[The data]
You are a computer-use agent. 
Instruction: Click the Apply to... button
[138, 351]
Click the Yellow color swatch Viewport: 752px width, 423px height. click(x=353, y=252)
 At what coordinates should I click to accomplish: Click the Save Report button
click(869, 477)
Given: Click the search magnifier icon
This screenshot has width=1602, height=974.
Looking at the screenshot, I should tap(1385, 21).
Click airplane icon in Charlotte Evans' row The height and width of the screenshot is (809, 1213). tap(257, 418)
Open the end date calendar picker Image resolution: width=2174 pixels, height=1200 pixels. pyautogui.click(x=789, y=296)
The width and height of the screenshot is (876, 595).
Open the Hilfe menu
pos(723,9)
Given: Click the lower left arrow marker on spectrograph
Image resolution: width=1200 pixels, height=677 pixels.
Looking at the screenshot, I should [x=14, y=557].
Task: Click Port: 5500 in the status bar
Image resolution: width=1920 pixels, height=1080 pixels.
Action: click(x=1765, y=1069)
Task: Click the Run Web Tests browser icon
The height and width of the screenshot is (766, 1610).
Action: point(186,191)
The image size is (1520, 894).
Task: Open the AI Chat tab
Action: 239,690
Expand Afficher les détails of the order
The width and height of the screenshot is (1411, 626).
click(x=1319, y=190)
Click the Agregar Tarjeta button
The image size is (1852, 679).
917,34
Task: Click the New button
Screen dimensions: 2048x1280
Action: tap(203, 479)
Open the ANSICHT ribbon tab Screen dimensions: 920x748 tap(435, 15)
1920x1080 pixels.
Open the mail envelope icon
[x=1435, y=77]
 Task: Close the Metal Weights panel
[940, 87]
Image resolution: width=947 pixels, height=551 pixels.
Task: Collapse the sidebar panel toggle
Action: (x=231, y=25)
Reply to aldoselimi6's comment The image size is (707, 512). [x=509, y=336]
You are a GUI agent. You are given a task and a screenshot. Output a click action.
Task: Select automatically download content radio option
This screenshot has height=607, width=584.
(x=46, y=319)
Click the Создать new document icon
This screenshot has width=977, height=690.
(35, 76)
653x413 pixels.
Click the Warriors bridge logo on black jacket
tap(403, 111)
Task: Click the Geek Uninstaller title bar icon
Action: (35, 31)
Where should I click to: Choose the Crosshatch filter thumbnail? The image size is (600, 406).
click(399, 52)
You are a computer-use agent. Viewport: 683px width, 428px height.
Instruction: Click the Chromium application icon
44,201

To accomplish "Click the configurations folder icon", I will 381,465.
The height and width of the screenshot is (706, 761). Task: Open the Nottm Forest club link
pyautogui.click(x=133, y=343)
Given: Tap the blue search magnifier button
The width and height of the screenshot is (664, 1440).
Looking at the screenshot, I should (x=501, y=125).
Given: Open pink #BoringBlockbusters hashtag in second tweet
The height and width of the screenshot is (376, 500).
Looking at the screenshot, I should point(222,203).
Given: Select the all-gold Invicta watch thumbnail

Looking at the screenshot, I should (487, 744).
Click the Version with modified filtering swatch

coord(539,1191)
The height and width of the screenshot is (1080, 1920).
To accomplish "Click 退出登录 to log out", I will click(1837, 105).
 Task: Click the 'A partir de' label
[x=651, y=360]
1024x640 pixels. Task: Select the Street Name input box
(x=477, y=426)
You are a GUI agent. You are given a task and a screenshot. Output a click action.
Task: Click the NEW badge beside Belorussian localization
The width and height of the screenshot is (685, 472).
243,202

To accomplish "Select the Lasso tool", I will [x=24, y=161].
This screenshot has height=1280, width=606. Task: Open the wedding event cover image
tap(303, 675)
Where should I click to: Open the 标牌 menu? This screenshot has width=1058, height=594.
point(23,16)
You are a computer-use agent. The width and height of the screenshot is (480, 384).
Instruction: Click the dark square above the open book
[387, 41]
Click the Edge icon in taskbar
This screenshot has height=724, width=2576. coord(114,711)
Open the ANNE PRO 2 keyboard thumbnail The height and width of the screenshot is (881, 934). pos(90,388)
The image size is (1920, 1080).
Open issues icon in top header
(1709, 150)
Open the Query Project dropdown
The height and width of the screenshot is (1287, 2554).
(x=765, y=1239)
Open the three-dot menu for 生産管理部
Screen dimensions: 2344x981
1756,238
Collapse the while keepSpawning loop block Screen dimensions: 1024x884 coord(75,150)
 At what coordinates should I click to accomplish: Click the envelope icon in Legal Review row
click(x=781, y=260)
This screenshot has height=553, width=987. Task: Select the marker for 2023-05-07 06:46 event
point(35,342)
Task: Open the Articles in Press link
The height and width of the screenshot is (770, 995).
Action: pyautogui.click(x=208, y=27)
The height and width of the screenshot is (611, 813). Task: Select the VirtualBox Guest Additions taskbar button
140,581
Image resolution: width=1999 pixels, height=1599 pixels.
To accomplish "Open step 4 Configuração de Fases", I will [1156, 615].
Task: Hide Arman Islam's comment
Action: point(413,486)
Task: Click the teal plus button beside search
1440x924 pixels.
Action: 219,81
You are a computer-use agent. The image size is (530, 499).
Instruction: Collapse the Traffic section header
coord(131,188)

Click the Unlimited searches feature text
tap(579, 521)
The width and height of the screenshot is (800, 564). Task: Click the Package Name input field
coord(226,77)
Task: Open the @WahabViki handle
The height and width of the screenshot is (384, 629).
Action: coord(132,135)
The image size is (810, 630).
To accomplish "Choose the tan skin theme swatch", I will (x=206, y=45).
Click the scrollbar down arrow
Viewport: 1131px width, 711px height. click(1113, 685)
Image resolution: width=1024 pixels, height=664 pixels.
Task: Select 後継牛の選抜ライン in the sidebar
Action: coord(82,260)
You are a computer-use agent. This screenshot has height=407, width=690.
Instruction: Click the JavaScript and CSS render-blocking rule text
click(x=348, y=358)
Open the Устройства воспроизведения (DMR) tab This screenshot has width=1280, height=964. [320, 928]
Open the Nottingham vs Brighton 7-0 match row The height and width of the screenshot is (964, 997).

[Task brief] Render the rows as a numbered list, starting at their first line and ending with the line that contains "click(869, 477)". Omit any blank lines.

[Answer to this exercise]
1. You are a computer-use agent. 
2. Instruction: Click the Apply to... button
3. [138, 351]
4. Click the Yellow color swatch Viewport: 752px width, 423px height. click(x=353, y=252)
5.  At what coordinates should I click to accomplish: Click the Save Report button
6. click(869, 477)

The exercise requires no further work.